▶ **Source passage**

········

# Kontakt 5 Time Machine pro for pitchbend?



## FriFlo (Aug 4, 2011)

I think time machine pro is the most interesting feature in Kontakt 5. Does anybody happen to know, if it will also enable you to pitchbend samples with formant correction? This would be even more great news in my opinion ...


----------



## UCAudio (Aug 4, 2011)

I'm really interested in the new time machine pro too, but I don't think it alters pitch does it? I think it just alters time while preserving pitch... could be wrong.


----------



## FriFlo (Aug 5, 2011)

It is my understanding, that Time stretch and pitch shift utilize almost the same technology. Think of it that way: when you stretch a waveform, the pitch gets lower, which has to be compensated. Also the formants sound unnatural, so they have to be altered ...


----------



## MacQ (Aug 5, 2011)

I really hope so ... a formant-corrected shift could let me use fewer samples per instrument without noticeable artifacts. Even a one-semitone up, one-semitone down sort of thing could lead to 66% fewer samples than separate chromatic samples.

Hope.

~Stu


----------



## UCAudio (Aug 6, 2011)

I wish they would have also updated the tone machine to tone machine pro. That shifts formants but never souned that good to me compared to other algos.


----------



## FriFlo (Aug 30, 2011)

Actually, the tone machine with its formant correction is, what would be suitable to make a more natural pitch bend possible. The problem is the quality of the algorythm and also the resolutoion of pitch steps: If you set it to pitch bend at +/- 12 half tone steps, there are audible steps at almost quater tones ...


----------

········

▶ **Requirement**
Sum up the forum thread about Kontakt 5's Time Machine Pro in three sentences.

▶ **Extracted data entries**
········

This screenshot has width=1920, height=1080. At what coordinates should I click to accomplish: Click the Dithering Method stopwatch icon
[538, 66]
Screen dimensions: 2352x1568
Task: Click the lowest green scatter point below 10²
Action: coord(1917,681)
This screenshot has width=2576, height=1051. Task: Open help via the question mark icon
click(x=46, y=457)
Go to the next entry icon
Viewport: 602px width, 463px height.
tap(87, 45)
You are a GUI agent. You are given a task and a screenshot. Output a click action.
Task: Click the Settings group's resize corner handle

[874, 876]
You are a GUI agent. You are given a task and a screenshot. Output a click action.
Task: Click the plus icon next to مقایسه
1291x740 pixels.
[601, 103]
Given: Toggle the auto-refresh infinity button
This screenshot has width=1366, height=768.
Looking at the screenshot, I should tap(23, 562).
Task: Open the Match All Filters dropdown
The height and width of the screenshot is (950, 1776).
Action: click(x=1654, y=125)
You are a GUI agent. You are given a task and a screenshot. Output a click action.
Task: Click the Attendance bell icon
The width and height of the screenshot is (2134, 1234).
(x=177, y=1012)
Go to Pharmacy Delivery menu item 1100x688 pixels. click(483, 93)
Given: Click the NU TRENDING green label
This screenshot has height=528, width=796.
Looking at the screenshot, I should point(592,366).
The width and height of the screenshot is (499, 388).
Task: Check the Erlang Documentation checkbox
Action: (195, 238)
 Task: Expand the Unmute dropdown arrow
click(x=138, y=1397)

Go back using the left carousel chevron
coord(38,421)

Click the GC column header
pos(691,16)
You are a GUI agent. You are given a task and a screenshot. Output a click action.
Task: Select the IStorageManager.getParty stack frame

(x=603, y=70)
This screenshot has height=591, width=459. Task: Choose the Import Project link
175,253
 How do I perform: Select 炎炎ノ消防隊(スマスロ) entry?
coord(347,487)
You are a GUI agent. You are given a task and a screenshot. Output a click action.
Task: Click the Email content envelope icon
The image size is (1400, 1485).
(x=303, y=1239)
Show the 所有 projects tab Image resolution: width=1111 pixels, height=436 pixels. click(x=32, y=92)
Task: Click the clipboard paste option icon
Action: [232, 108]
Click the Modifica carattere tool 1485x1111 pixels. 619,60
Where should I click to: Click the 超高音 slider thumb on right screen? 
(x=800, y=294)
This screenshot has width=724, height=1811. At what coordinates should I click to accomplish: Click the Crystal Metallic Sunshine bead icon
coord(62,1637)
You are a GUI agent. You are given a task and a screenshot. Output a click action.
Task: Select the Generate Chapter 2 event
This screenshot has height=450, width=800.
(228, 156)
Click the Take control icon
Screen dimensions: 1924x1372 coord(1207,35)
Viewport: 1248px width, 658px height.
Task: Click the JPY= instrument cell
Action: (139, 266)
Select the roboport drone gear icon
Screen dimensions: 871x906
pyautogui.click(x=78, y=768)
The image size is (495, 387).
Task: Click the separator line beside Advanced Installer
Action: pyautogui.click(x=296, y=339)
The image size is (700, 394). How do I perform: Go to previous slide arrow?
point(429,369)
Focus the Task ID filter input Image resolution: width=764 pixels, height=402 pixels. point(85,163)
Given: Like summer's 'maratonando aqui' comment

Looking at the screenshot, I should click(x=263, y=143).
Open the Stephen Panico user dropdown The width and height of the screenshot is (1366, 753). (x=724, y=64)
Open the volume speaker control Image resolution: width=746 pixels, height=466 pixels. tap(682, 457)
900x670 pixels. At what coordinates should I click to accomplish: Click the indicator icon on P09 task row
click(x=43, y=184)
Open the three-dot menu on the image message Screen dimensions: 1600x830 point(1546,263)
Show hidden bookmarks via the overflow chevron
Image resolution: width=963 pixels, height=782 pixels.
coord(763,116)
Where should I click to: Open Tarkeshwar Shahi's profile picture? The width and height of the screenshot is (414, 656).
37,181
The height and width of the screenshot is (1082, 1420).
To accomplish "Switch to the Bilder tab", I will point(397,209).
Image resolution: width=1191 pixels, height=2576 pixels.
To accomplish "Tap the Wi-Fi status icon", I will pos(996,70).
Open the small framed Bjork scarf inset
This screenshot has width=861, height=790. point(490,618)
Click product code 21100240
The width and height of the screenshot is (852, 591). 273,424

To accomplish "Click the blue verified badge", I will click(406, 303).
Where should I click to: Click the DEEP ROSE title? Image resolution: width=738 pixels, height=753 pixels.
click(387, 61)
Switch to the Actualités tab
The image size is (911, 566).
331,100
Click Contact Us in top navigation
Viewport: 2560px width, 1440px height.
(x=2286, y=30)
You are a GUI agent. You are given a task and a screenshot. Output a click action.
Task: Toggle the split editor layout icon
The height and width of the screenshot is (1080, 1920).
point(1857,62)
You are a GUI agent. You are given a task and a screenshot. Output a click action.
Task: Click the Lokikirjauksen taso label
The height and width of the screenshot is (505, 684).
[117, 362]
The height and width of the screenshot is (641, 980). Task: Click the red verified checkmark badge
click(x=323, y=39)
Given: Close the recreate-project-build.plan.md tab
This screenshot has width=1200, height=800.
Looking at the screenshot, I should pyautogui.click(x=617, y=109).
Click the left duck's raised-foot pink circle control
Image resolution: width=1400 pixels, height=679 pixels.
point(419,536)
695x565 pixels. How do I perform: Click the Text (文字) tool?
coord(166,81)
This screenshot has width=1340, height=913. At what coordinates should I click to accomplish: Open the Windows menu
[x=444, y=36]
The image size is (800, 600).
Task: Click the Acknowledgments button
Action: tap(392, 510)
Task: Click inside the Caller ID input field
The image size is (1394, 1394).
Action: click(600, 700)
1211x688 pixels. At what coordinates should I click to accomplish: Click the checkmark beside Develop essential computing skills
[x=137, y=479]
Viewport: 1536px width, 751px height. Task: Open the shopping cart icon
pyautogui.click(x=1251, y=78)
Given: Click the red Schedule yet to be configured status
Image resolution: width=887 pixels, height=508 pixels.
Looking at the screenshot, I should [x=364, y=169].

········

▶ **Completed task**
FriFlo asks whether Kontakt 5's Time Machine Pro will let users pitchbend samples with formant correction, while UCAudio thinks it only changes time and keeps the pitch. FriFlo argues that time stretching and pitch shifting use almost the same technology, and MacQ hopes a formant-corrected shift could allow fewer samples per instrument without noticeable artifacts. UCAudio wishes the tone machine, which shifts formants, had also been updated, and FriFlo names its problems: the quality of its algorithm and audible steps at almost quarter tones when it is set to bend +/- 12 half tones.